── DATA LISTING ──

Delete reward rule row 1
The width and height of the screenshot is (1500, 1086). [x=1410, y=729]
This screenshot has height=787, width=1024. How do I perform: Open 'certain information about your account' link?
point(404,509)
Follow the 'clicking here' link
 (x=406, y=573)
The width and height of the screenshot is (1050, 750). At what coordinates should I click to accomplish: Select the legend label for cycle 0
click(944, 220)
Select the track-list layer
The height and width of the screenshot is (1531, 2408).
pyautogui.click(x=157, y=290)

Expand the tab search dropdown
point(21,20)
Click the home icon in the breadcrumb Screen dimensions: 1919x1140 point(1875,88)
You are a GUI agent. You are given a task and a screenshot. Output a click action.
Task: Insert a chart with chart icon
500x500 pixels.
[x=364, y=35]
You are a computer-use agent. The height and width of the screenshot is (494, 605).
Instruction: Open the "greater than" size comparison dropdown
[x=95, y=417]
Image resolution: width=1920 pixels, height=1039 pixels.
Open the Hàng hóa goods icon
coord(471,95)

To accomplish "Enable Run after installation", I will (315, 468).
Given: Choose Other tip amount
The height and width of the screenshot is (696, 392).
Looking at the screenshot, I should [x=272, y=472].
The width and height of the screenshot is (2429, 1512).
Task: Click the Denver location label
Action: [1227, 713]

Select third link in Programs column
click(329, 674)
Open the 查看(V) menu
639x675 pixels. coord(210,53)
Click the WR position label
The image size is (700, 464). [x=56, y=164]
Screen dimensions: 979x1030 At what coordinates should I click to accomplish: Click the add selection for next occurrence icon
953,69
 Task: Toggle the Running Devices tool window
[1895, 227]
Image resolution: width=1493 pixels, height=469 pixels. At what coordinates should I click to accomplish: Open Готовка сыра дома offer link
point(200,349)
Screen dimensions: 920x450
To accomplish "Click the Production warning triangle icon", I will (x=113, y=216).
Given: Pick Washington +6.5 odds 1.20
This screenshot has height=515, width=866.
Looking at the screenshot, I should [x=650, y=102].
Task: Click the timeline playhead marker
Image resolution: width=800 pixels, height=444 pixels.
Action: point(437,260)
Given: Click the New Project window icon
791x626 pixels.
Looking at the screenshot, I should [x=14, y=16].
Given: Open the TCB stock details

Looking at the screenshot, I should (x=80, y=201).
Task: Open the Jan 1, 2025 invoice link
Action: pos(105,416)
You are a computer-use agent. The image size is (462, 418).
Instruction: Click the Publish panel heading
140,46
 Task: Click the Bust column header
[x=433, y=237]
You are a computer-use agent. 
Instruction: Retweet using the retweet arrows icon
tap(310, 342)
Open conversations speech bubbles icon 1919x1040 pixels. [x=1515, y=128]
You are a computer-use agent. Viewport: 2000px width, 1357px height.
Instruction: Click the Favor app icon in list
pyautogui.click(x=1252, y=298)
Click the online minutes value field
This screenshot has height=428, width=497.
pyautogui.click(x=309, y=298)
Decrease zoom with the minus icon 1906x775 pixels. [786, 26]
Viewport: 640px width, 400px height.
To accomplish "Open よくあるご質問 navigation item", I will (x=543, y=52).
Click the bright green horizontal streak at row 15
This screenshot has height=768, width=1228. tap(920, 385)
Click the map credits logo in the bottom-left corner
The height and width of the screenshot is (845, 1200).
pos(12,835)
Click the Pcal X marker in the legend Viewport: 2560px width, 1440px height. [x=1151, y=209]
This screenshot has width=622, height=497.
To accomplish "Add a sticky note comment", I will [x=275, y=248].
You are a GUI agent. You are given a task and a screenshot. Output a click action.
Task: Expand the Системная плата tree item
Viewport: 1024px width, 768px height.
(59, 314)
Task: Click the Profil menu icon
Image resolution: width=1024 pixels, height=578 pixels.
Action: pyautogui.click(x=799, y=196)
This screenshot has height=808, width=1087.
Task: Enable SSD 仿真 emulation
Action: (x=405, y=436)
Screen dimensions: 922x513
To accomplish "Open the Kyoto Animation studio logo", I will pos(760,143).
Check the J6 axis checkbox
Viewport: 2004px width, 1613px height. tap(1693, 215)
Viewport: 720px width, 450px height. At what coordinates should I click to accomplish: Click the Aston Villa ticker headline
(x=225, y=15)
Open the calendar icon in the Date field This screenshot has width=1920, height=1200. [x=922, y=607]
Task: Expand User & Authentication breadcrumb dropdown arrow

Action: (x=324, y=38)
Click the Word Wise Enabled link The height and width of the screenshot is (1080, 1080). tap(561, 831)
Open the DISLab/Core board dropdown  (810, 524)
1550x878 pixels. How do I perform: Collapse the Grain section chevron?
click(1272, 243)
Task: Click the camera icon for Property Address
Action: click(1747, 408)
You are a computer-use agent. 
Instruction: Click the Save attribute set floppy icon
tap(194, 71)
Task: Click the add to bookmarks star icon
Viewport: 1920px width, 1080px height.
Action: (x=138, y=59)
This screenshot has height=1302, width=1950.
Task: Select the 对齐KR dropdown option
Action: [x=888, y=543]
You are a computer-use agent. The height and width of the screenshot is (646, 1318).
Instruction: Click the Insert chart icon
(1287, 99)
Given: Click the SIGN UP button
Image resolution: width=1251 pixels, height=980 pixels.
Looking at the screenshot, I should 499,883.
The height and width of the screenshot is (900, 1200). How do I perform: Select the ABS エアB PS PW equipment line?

───

TASK TO CARRY OUT:
Rewrite the records from the first line up to and including the line with "Click the home", changing "link" to "hyperlink" and keeping everything else the same.

ANSWER TO THE EXERCISE:
Delete reward rule row 1
The width and height of the screenshot is (1500, 1086). [x=1410, y=729]
This screenshot has height=787, width=1024. How do I perform: Open 'certain information about your account' hyperlink?
point(404,509)
Follow the 'clicking here' hyperlink
 (x=406, y=573)
The width and height of the screenshot is (1050, 750). At what coordinates should I click to accomplish: Select the legend label for cycle 0
click(944, 220)
Select the track-list layer
The height and width of the screenshot is (1531, 2408).
pyautogui.click(x=157, y=290)

Expand the tab search dropdown
point(21,20)
Click the home icon in the breadcrumb Screen dimensions: 1919x1140 point(1875,88)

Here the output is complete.